■ **Exercise description**:
Pull every line with "Zamościu" from the data below and copy it.

Collected data
******

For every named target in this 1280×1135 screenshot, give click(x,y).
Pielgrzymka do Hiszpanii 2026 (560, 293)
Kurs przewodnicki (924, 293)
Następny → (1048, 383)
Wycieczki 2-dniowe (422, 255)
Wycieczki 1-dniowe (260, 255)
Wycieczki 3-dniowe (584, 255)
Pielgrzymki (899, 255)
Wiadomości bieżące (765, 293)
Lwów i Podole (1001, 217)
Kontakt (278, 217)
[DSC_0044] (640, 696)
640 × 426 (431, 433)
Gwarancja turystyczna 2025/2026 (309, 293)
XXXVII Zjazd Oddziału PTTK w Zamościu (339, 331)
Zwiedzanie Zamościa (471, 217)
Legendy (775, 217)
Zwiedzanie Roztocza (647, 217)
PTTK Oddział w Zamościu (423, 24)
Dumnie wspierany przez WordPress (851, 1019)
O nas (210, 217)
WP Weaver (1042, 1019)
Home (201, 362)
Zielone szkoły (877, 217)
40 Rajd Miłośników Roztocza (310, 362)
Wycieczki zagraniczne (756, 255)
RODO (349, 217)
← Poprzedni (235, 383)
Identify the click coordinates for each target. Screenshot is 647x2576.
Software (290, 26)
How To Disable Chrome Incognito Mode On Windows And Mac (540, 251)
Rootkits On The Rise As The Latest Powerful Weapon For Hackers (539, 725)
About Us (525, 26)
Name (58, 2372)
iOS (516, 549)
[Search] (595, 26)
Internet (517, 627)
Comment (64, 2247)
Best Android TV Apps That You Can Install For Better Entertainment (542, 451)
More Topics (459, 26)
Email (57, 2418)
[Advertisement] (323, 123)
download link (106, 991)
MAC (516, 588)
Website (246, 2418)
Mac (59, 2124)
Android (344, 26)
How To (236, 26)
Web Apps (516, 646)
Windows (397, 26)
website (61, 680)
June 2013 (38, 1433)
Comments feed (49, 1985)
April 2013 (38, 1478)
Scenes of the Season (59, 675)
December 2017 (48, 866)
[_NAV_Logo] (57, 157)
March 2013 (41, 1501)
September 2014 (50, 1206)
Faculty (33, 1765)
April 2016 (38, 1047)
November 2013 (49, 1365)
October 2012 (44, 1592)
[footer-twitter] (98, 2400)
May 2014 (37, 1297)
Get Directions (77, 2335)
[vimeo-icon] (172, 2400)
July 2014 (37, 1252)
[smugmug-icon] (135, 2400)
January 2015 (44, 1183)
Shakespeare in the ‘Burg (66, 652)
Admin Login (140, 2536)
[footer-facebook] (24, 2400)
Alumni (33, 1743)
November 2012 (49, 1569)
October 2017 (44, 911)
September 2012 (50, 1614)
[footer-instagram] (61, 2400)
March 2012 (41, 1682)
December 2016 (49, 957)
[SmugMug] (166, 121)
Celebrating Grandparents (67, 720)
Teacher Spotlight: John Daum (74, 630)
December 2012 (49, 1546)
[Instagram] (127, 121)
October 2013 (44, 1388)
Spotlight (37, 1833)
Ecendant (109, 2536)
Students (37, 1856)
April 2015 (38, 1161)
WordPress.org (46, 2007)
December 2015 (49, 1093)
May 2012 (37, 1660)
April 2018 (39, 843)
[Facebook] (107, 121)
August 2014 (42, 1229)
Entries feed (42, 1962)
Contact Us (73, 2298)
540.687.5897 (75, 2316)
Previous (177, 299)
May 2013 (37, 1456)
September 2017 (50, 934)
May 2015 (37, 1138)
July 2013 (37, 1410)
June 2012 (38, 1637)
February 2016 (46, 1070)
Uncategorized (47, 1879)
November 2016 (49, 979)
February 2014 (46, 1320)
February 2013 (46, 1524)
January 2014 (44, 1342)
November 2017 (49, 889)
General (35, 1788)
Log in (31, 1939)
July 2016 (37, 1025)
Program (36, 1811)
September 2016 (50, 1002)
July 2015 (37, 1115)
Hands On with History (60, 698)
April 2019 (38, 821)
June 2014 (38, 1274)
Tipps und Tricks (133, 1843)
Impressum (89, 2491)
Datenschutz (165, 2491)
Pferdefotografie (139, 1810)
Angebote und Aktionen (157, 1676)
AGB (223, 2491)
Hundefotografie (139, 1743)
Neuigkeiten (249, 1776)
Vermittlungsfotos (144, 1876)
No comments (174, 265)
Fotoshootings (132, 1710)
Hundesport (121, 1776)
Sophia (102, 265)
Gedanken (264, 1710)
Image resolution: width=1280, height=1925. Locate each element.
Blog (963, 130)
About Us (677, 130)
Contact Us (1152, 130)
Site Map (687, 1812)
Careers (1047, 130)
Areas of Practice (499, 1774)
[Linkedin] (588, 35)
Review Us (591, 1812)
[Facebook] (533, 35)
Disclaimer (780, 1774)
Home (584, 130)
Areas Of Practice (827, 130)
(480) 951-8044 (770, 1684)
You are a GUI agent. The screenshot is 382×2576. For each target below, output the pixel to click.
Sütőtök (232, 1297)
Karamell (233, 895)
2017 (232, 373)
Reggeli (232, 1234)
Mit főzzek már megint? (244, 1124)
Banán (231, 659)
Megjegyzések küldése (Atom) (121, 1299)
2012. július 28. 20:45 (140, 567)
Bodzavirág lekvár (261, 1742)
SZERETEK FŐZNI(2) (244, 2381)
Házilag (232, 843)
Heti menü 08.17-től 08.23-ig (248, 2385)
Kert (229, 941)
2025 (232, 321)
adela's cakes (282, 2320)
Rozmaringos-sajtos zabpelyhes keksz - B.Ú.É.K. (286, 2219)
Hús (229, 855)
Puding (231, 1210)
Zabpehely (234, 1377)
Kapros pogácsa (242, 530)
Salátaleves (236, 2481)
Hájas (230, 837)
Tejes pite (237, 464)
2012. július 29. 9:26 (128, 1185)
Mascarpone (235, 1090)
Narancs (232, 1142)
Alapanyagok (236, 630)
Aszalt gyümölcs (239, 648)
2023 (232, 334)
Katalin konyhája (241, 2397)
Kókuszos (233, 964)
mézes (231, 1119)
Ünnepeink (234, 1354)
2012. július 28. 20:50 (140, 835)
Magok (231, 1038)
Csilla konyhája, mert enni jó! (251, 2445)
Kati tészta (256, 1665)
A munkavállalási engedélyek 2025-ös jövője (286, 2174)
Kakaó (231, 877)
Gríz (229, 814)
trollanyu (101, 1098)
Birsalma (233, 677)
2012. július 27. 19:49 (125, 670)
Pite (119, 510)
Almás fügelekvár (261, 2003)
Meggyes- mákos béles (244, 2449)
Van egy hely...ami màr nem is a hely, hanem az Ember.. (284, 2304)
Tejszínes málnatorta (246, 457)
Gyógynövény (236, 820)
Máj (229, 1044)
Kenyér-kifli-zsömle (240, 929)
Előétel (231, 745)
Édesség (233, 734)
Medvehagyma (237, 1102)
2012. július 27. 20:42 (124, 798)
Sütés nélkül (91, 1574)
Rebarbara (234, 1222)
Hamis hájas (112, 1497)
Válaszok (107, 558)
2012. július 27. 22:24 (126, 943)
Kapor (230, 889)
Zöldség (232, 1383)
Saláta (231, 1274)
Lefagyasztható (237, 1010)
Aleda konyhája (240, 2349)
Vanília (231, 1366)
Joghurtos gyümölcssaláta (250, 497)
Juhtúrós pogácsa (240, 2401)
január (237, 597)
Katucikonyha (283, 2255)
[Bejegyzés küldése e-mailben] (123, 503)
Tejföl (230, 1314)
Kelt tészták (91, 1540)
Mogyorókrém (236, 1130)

******

■ **Expected output**:
XXXVII Zjazd Oddziału PTTK w Zamościu (339, 331)
PTTK Oddział w Zamościu (423, 24)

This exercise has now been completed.